(Fortune) - Tech startups hopelessly addicted to Silicon Valley’s drug of choice face a reckoning now that they’ve been forced to quit cold turkey.
The end of the Federal Reserve’s zero-interest-rate policy, or ZIRP, represents a “generation-defining economic regime change” for a sector hooked on cheap, plentiful money, according to billionaire venture capitalist Chamath Palihapitiya.
Loss-making firms must now either sober up, get control of their costs, and stop burning cash or they won’t be around to profit from the $2-trillion-plus tsunami of government spending launched under President Joe Biden.
“The era of excess, abundance, and zero-interest-rate policy has come to an end,” wrote Palihapitiya in his annual letter to Social Capital’s limited partners published on Tuesday.
“Last year, we likened it to ending the best party in town—but instead of simply turning on the lights, the past year has been more akin to getting cold water thrown in our faces.”
That means founders will have to deliver tangible bottom-line earnings both before and, more important, after accounting for running costs of line items like interest, taxes, depreciation, and amortization.
Only then can they survive long enough to unlock opportunities on the horizon offered by the $1.2 trillion Bipartisan Infrastructure Law and the $738 billion Inflation Reduction Act, he argued.
“To founders, make no mistake. A company’s success will be judged by its profits and market leadership—not faux ‘profitability’ metrics or your ability to latch your company on to the latest trend or fad,” he wrote.
Poor post-SPAC performance for companies he sponsored
His comments are noteworthy in part because Palihapitiya himself is one of the investors most associated with the very excesses in Silicon Valley he cited.
Palihapitiya earned the nickname “SPAC king” for bringing a number of high-risk startups to market via his special purpose acquisition companies.
The former Facebook executive used his own personal branding as a savvy investor to launch the SPAC gold rush with his October 2019 deal to bring Richard Branson’s space tourism startup, Virgin Galactic, to market.
Unfortunately, most of the companies he sponsored have performed poorly.

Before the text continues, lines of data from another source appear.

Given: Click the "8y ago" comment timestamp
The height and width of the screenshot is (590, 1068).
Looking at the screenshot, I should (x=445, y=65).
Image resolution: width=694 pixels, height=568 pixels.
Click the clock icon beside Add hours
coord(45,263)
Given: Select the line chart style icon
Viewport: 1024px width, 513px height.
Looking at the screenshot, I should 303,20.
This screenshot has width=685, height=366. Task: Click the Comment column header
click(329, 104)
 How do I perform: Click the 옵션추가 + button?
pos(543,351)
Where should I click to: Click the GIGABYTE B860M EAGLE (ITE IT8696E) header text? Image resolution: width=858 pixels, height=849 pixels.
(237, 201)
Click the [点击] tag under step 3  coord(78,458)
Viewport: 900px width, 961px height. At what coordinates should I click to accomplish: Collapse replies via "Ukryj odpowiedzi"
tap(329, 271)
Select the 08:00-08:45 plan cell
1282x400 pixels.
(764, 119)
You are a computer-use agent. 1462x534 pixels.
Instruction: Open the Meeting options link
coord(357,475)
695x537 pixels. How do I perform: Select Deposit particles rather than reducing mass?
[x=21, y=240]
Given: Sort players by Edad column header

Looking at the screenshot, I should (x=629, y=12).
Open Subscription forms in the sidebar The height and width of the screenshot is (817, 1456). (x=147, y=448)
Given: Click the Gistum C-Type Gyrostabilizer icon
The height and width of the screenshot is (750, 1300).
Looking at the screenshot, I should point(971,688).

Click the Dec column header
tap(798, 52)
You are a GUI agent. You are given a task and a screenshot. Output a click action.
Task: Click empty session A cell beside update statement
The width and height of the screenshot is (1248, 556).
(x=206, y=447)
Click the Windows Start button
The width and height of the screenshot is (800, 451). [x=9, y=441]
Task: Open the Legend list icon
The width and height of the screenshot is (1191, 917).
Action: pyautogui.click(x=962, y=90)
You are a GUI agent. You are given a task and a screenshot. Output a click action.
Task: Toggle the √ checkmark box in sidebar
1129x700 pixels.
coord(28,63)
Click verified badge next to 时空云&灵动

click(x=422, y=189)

Virgin Galactic, Opendoor, and SoFi all trade well below the $10 per share he charged his SPAC investors.
The worst company he brought to market, Clover Health, failed to disclose it was the subject of inquiries by the Justice Department, and its shares are currently worth less than 80 cents each. Palihapitiya himself is now the target of a shareholder lawsuit.
In September, he was forced to unwind his largest-ever SPAC, Social Capital Hedosophia VI, which raised $1.15 billion in venture capital, as well as another smaller vehicle, $460 million in size, and return the money to investors.
In his letter, Palihapitiya blamed the party ending on a “perfect storm of pent-up demand colliding with a supply shock” following the pandemic that unleashed 40-year highs in inflation.
The Fed’s resulting withdrawal of ZIRP hurt loss-making startups in particular since higher borrowing costs automatically raise the discount rate applied by investors to value future cash flows.
“The mathematical truth of high interest rates is that it renders your company valueless,” he wrote.
This story was originally featured on Fortune.com.